Jesus’ ministry of love begins with His introduction to Peter, James, and John in Luke 5:1-11.
While the crowd was pressing in on Jesus and listening to the word of God,
he was standing by the Lake of Gennesaret.
He saw two boats there alongside the lake;
the fishermen had disembarked and were washing their nets.
Getting into one of the boats, the one belonging to Simon,
he asked him to put out a short distance from the shore.
Then he sat down and taught the crowds from the boat.
After he had finished speaking, he said to Simon,
“Put out into deep water and lower your nets for a catch.”
Simon said in reply,
“Master, we have worked hard all night and have caught nothing,
but at your command I will lower the nets.”
When they had done this, they caught a great number of fish
and their nets were tearing.
They signaled to their partners in the other boat
to come to help them.
They came and filled both boats
so that the boats were in danger of sinking.
When Simon Peter saw this, he fell at the knees of Jesus and said,
“Depart from me, Lord, for I am a sinful man.”

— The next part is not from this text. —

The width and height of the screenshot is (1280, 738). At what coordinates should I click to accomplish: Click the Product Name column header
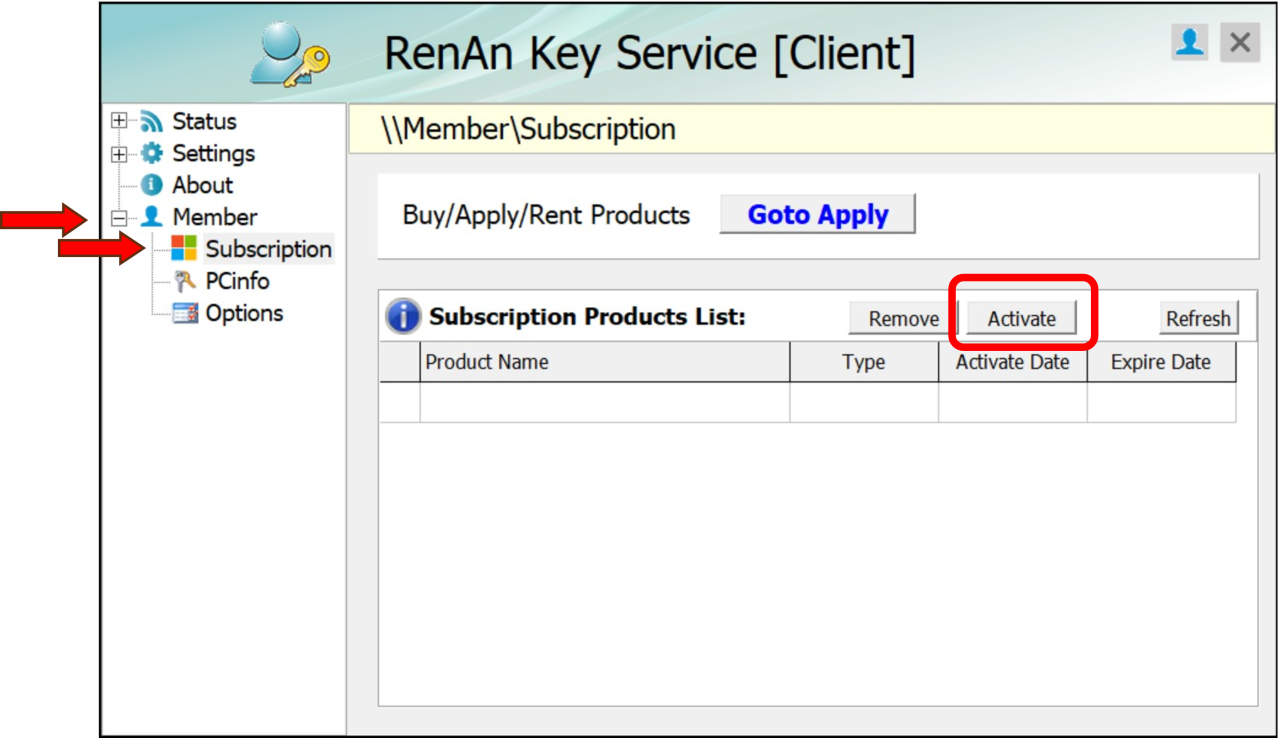tap(485, 362)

For astonishment at the catch of fish they had made seized him
and all those with him,
and likewise James and John, the sons of Zebedee,
who were partners of Simon.
Jesus said to Simon, “Do not be afraid;
from now on you will be catching men.”
When they brought their boats to the shore,
they left everything and followed him.
This story of Peter, James, and John can be about many things. Certainly, it is about conversion. And it is about Jesus the Christ’s beginning journey of ministry and building His church. But there’s also something subtle going on here: A building of trust in Our Lord by those who follow Him.
Like Peter, James, and John in this story, we see Jesus from afar teaching. We hear his message. Then he comes closer and engages us. He teaches us, touches us personally, provides for our needs in some way. Perhaps he heals us or calms us or answers our prayers. “Do not be afraid,” Jesus reassures us. And we find ourselves trusting the Son of God and following him.

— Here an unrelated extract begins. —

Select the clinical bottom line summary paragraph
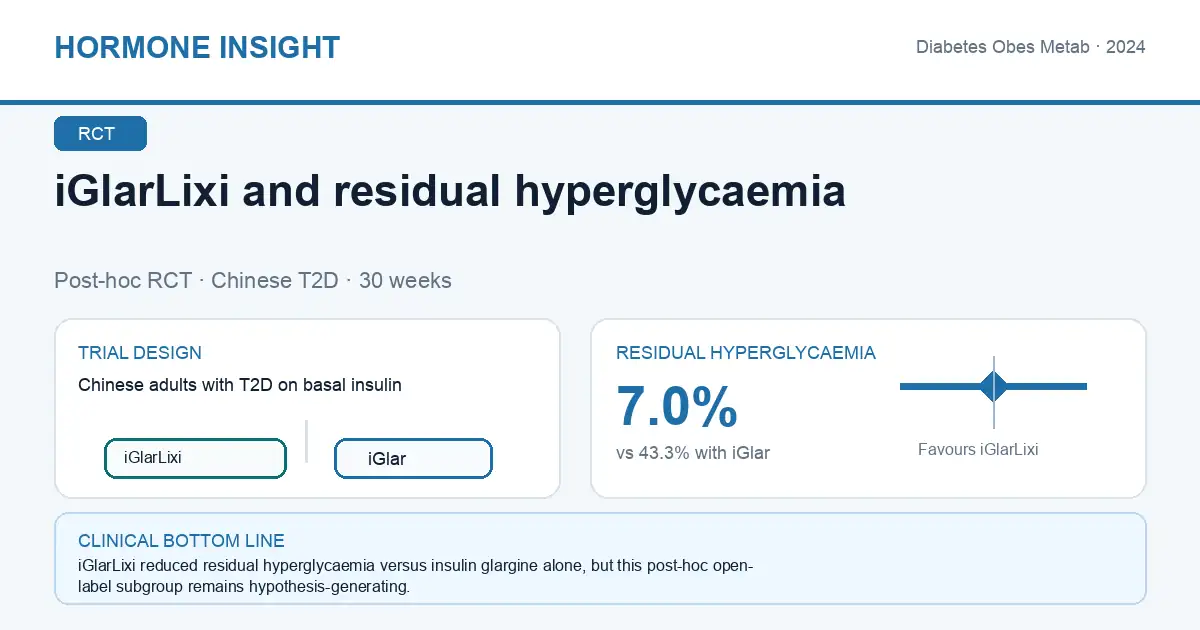Viewport: 1200px width, 630px height. point(416,577)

God converts us through His personal relationships with us. He knows us as individuals and loves us. And when we can see that, feel that, are consoled by that, we enter into that relationship, too.
I firmly believe in God’s love of everyone of us. He calls on us to love Him, too, and to share that love with each other. In a world where hate is rising, the only way to break it is to indulge in God’s love and spread it. Jesus’ call to love began in a fishing boat by the Lake of Gennesaret. It continues to this day with each of us. Cannot we all be fishers of men (and women)? Peter, James, and John left everything to become the Apostles. Surely we can leave hate to become loving disciples.